Now here’s the worst part. Campbell and Dion both say they’ll use carbon-tax revenue to subsidize the best plans to develop low or zero emission energy alternatives. Incidentally, Barack Obama says the same thing. But what makes politicians think they’re qualified to pick the “best plans”? Government subsidies lead to boondoggles like ethanol which has increased food prices and which, billions of dollars later, turns out to offer no advantage over fossil fuels. I don’t hear any politicians admitting error on that one.

The hardest part meanwhile for a conservative in B.C. is that we have for years supported this “sometimes conservative party” with a totally misleading name, the B.C. Liberals. It was referred to as a “big tent” party, providing political shelter for anyone opposed to the folly of socialism à la NDP. Conservatives and centre-right liberals coexisted for well over a decade; then along came the folly of Campbell’s carbon tax.

Suddenly years of grudging acceptance by conservatives came to a head. Suddenly the party with the Liberal name but which promised to shelter former Social Credit, Reform and Conservative supporters, no longer guaranteed a safe haven.

Sure, a few conservatives are still willing to bite their tongues and accept Campbell’s attempt to out-green the NDP by out-taxing every other province and state against which we compete. But for many Campbell’s carbon tax is the last straw.

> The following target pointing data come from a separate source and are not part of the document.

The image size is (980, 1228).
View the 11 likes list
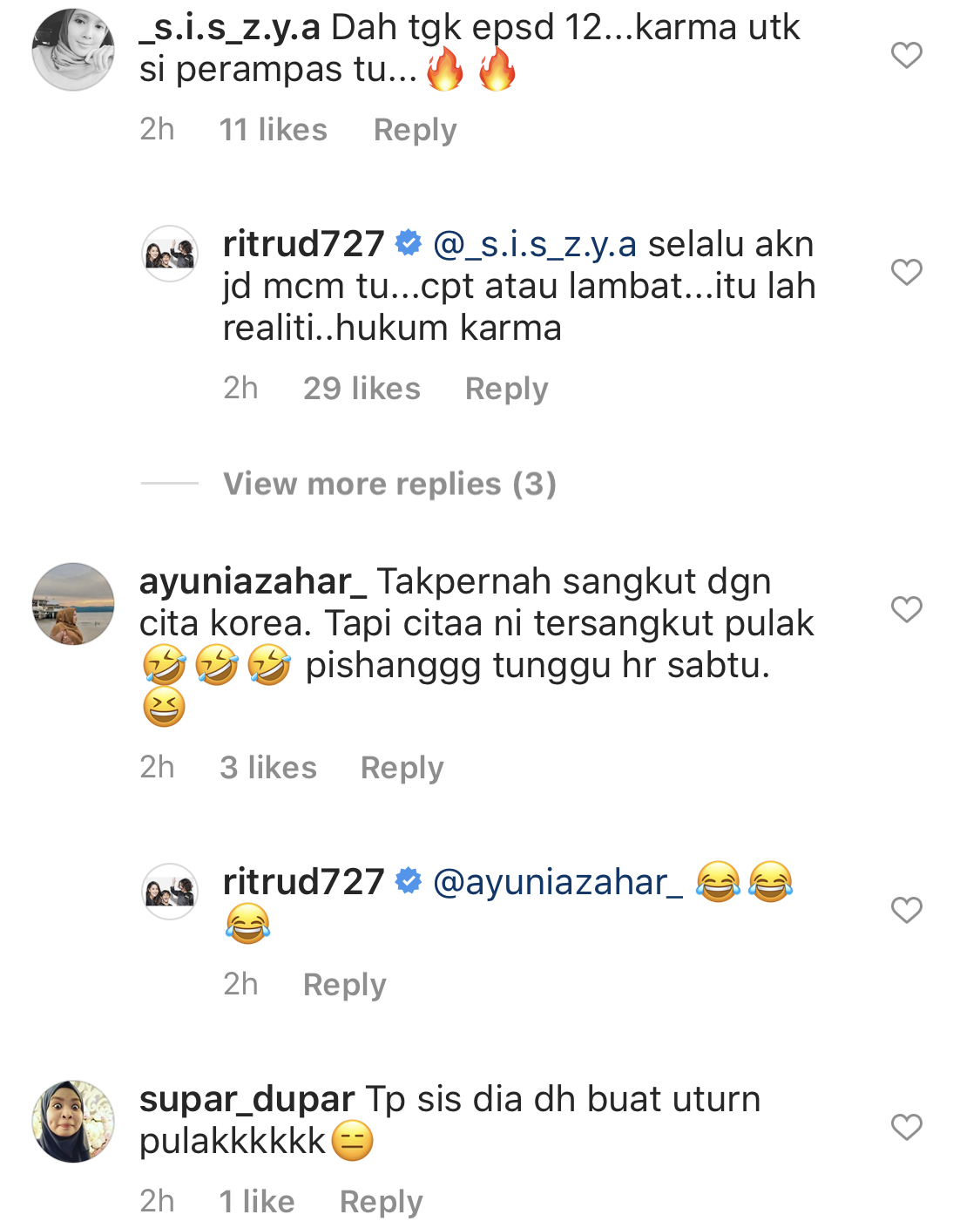(273, 130)
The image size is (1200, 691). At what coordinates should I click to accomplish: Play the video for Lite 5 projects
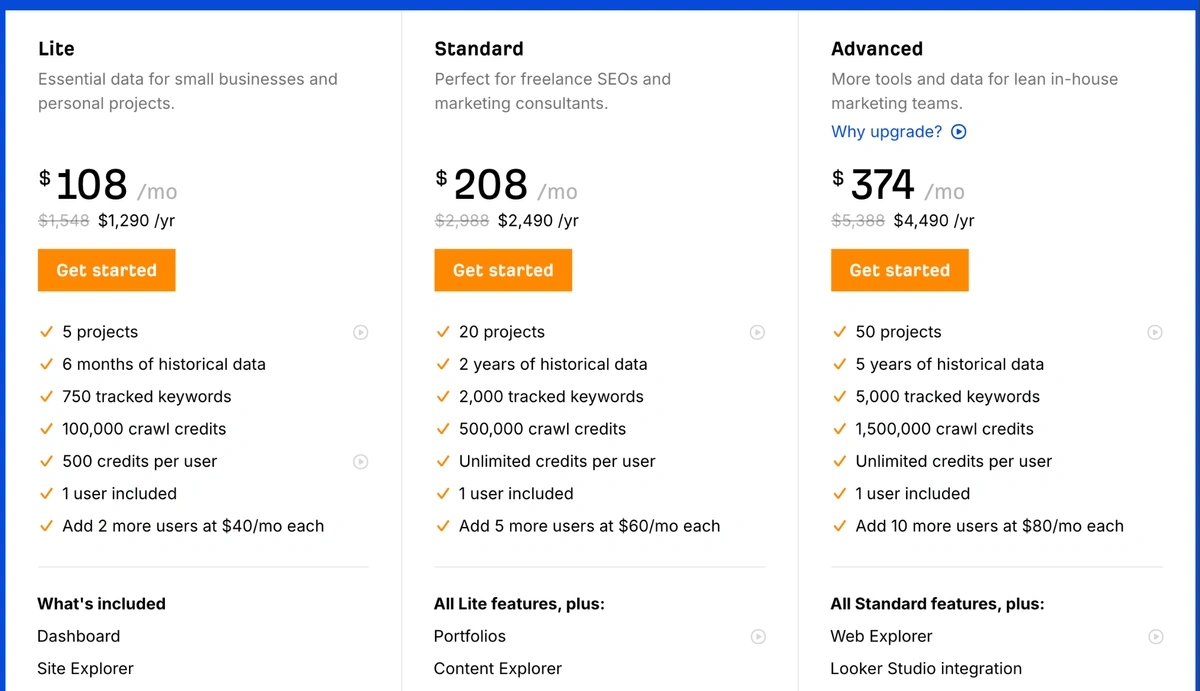pyautogui.click(x=361, y=332)
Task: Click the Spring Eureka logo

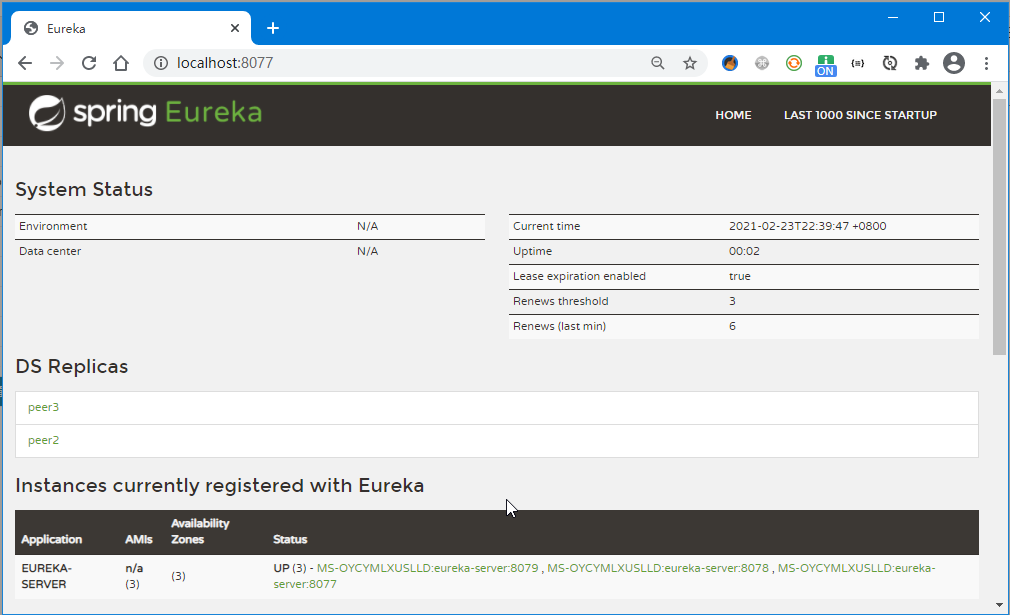Action: pos(146,113)
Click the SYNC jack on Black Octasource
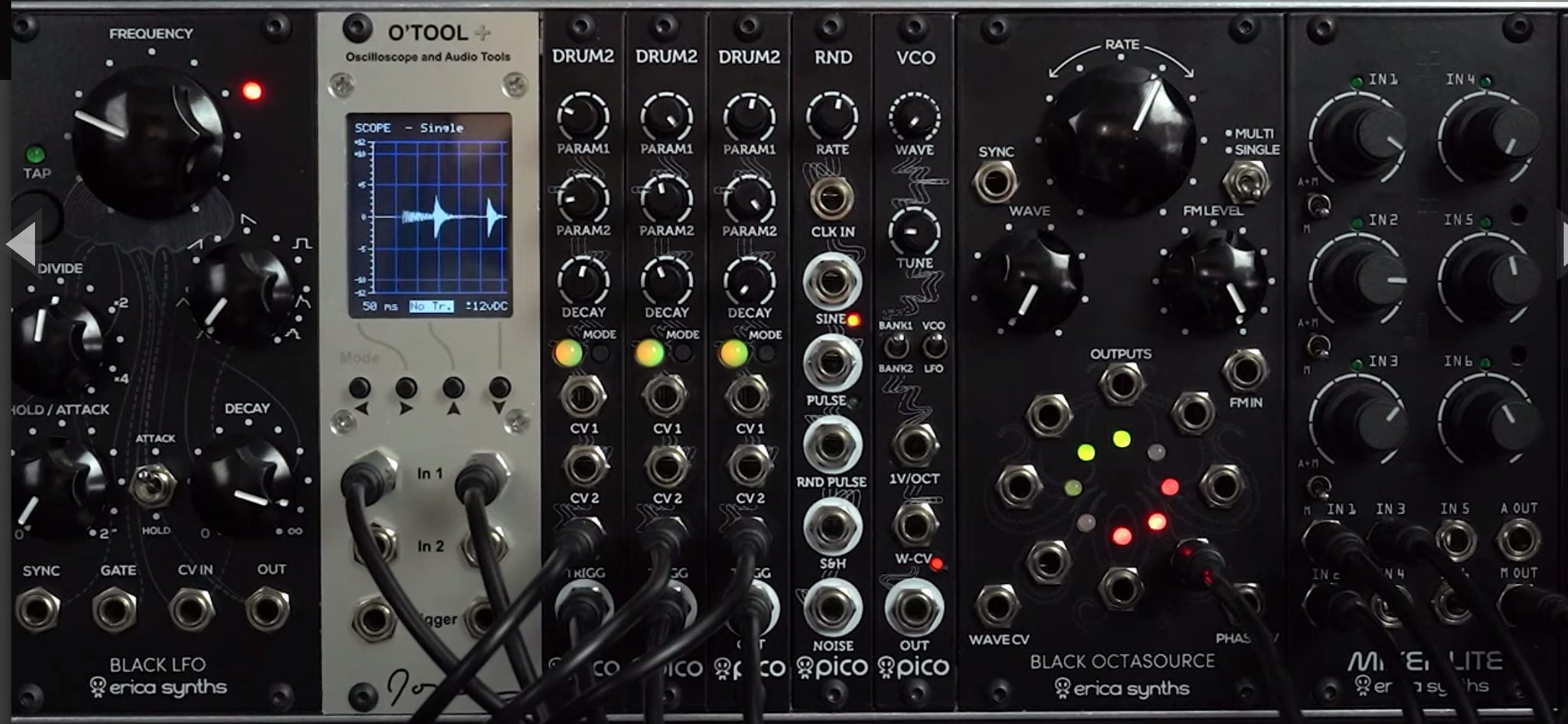This screenshot has height=724, width=1568. (x=995, y=182)
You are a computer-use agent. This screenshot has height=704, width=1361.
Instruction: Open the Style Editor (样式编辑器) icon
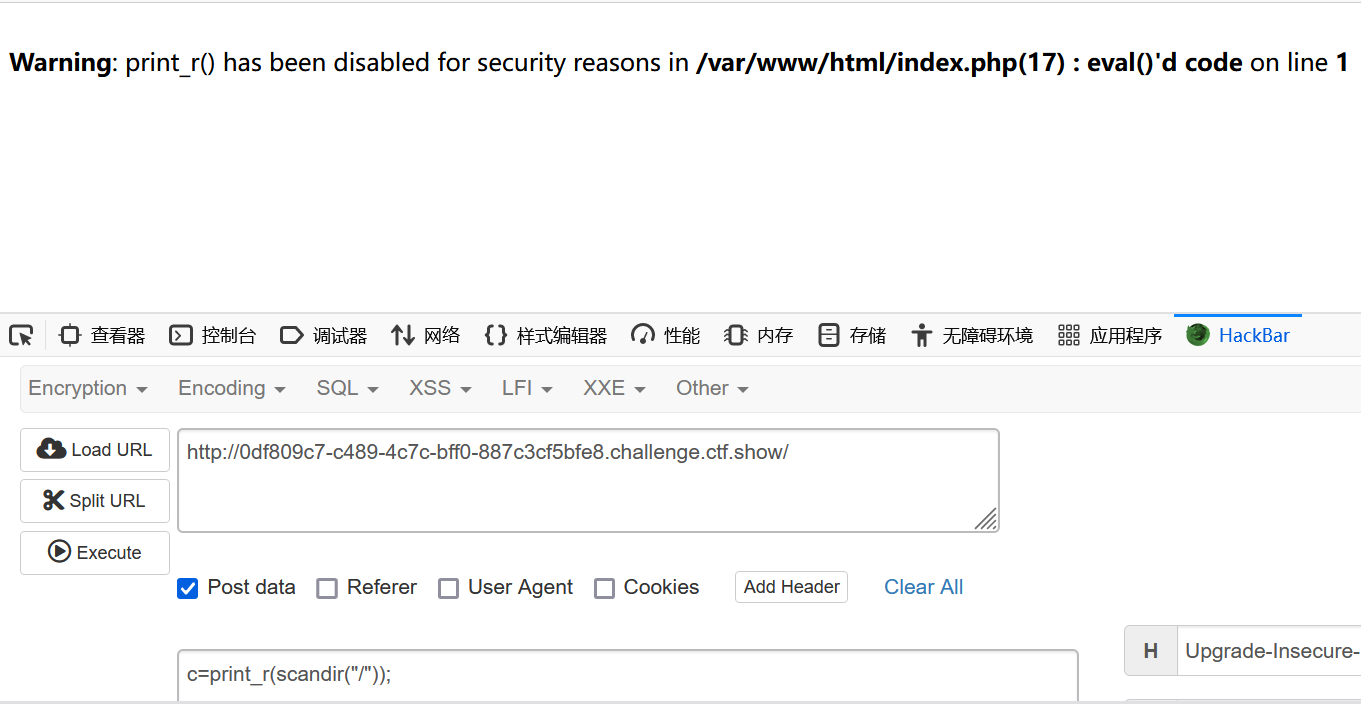click(495, 336)
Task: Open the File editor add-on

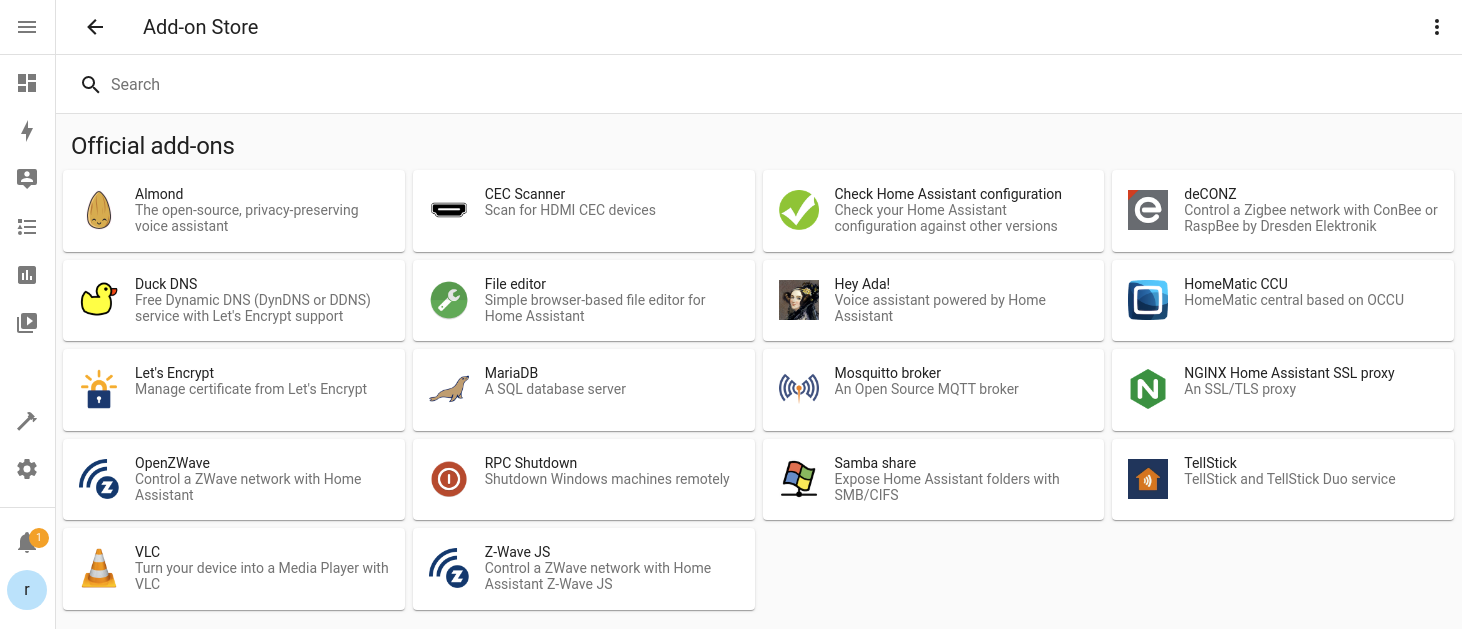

I’ve long defended the B.C. Liberals, and in fact volunteered for them in their last campaign. When I subsequently ran for the federal Conservative Party, some party members asked me if I was a member of the B.C. Liberals. I said yes, and Conservatives accepted that at the time. But what would I say now? How could I support a federal party that’s 100% opposed to Dion’s carbon tax, and yet support a provincial party that’s 100% determined to impose one here?

Sure, conservatives in B.C. could support the revitalized B.C. Conservative Party. It promises to be the new “big tent” party for former Reformers and Social Crediters, and it’s 100% opposed to any carbon tax, even one which promises, on Campbell’s grandmother’s grave, to be “revenue neutral.” But B.C. Conservatives will be accused in some ridings of splitting the vote and letting the NDP win. Still, it’s a risk many tell me they’re willing to take.

Talk about a bitter political conundrum.